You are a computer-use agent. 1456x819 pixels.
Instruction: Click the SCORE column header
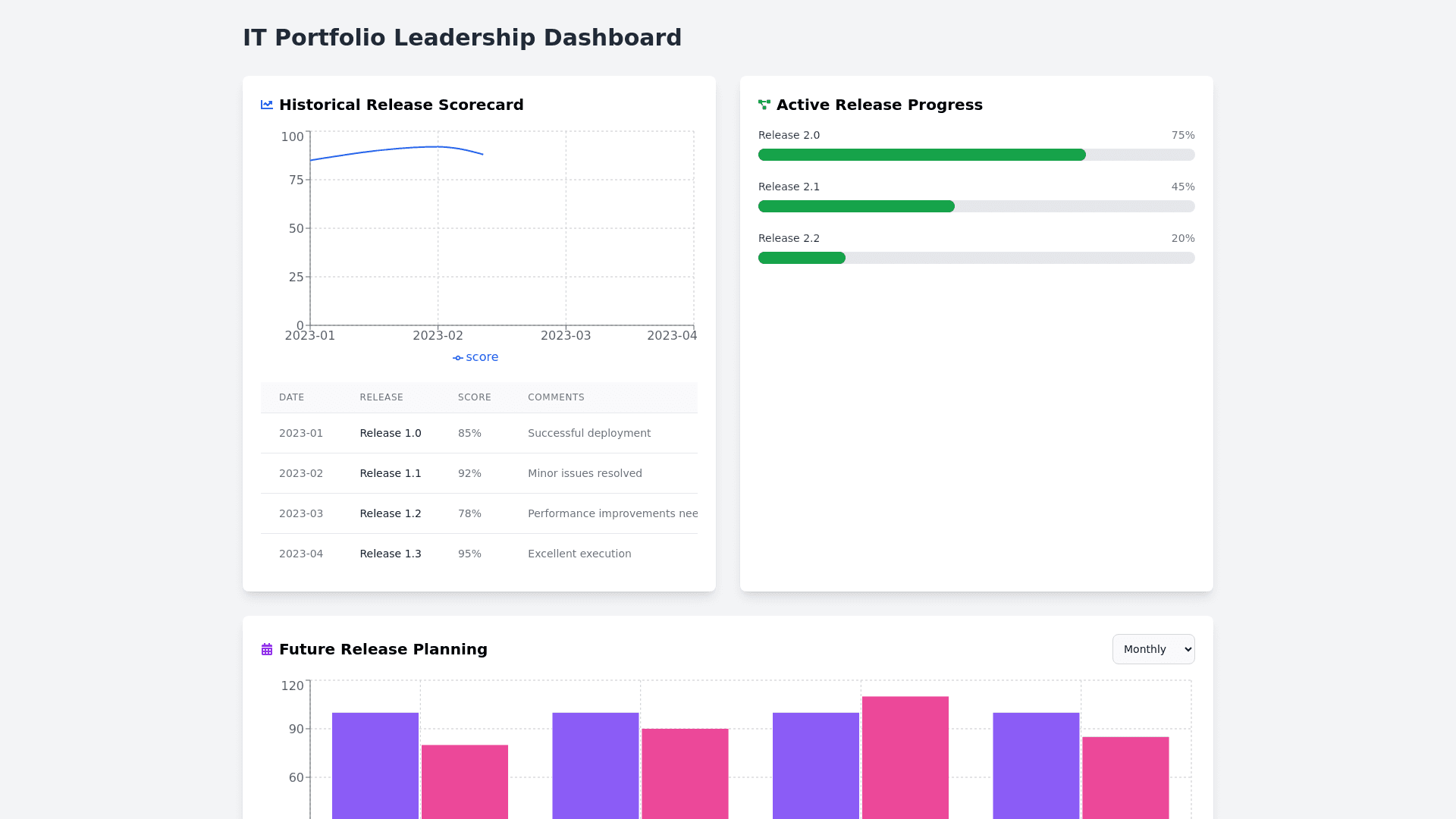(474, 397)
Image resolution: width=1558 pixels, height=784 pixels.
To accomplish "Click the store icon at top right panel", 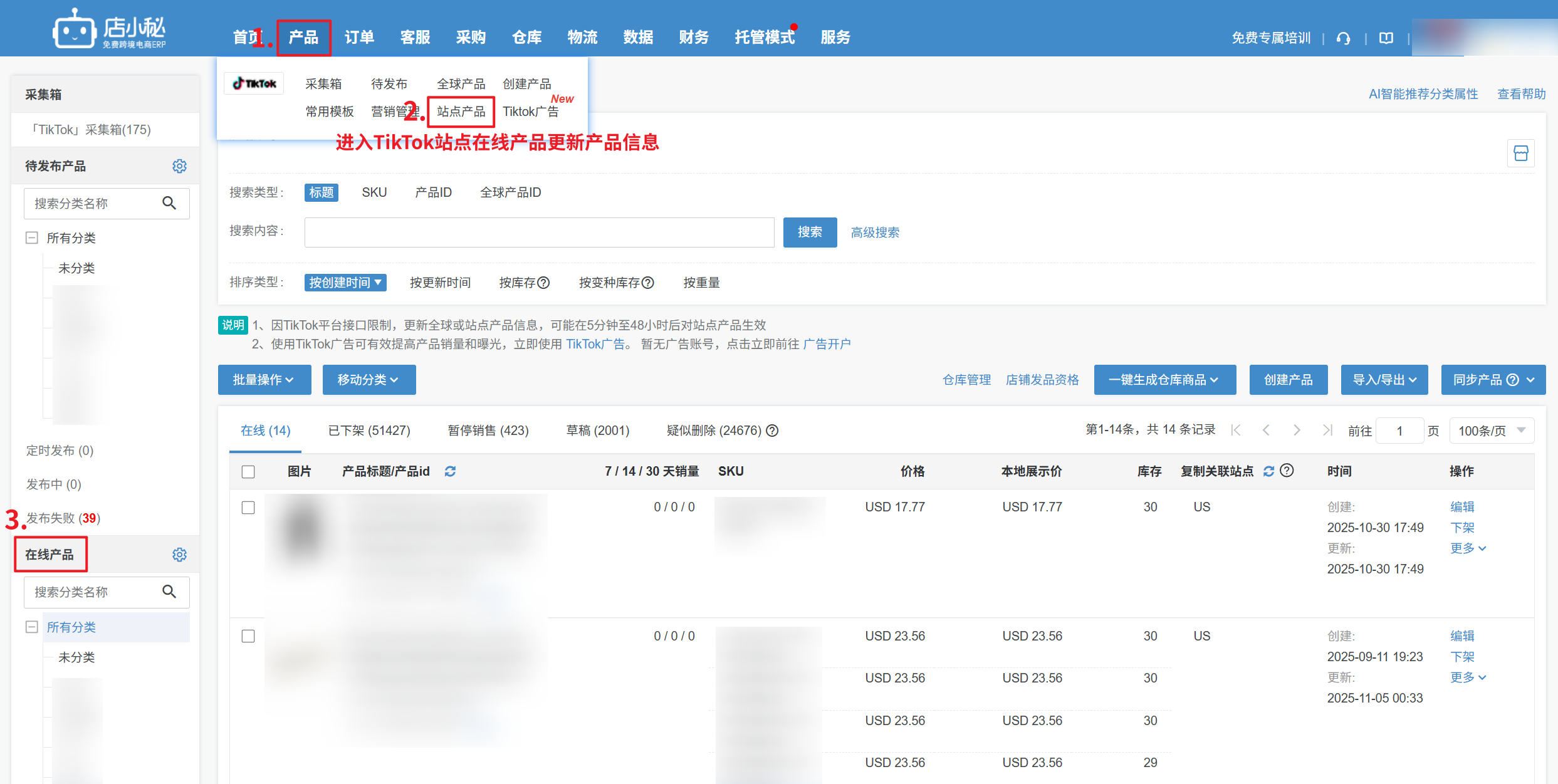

+---+

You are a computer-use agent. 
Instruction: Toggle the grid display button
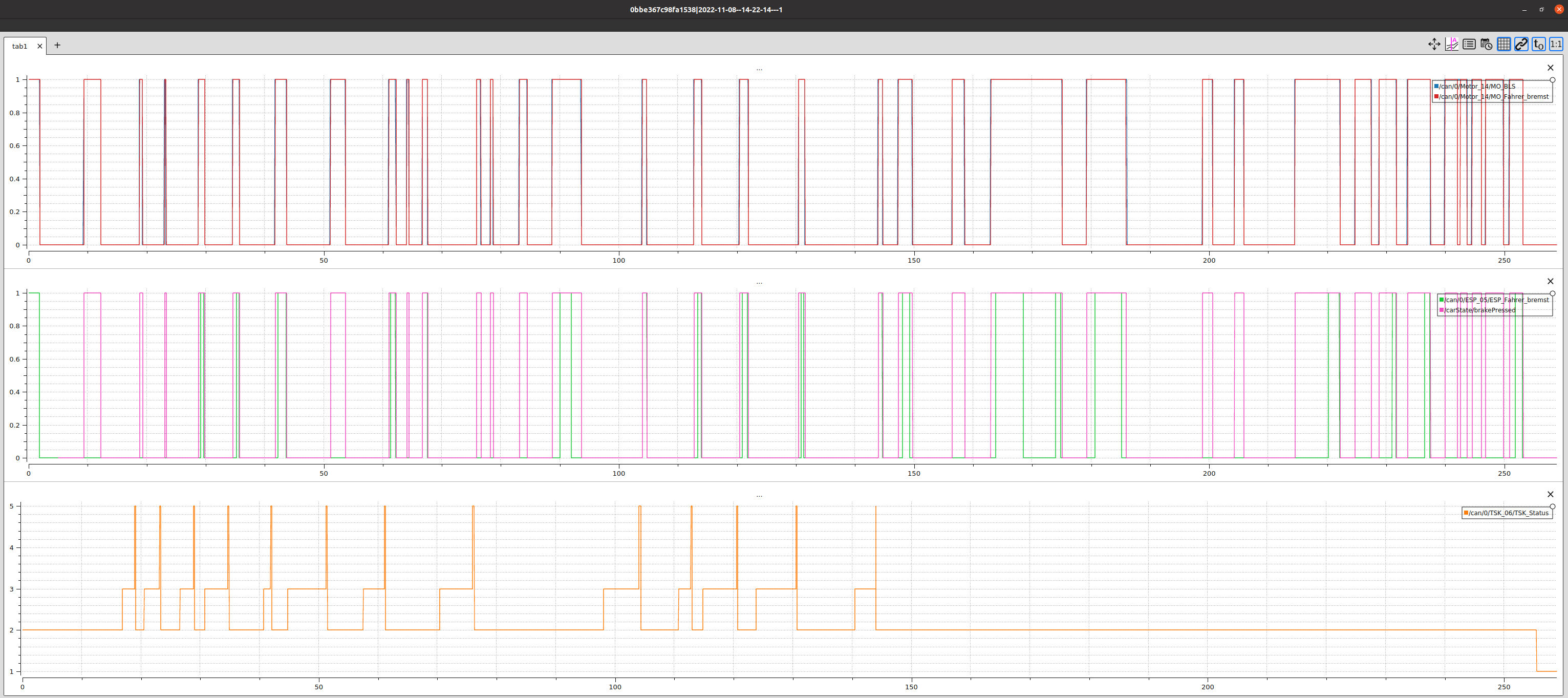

+---+

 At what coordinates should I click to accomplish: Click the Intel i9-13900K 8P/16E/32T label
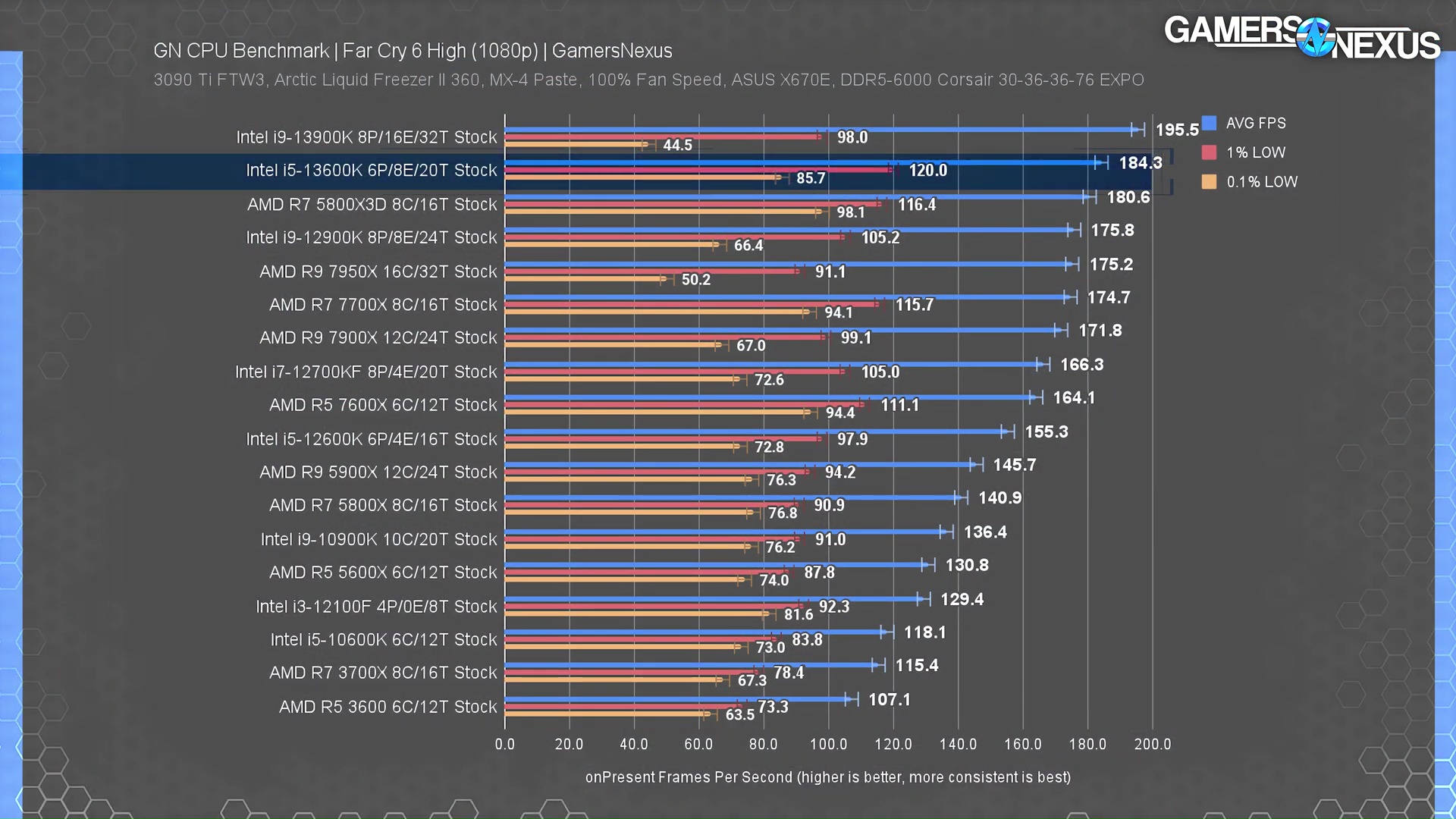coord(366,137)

+---+

Task goal. Using the data above, which lines fall from the one with "You are a computer-use agent. 1456x819" through the one with "the store icon"? Repeat them exactly, ends included, minus any pictures.

Task output.
You are a computer-use agent. 1456x819 pixels.
Instruction: Click the SCORE column header
(474, 397)
Image resolution: width=1558 pixels, height=784 pixels.
To accomplish "Click the store icon at top right panel", 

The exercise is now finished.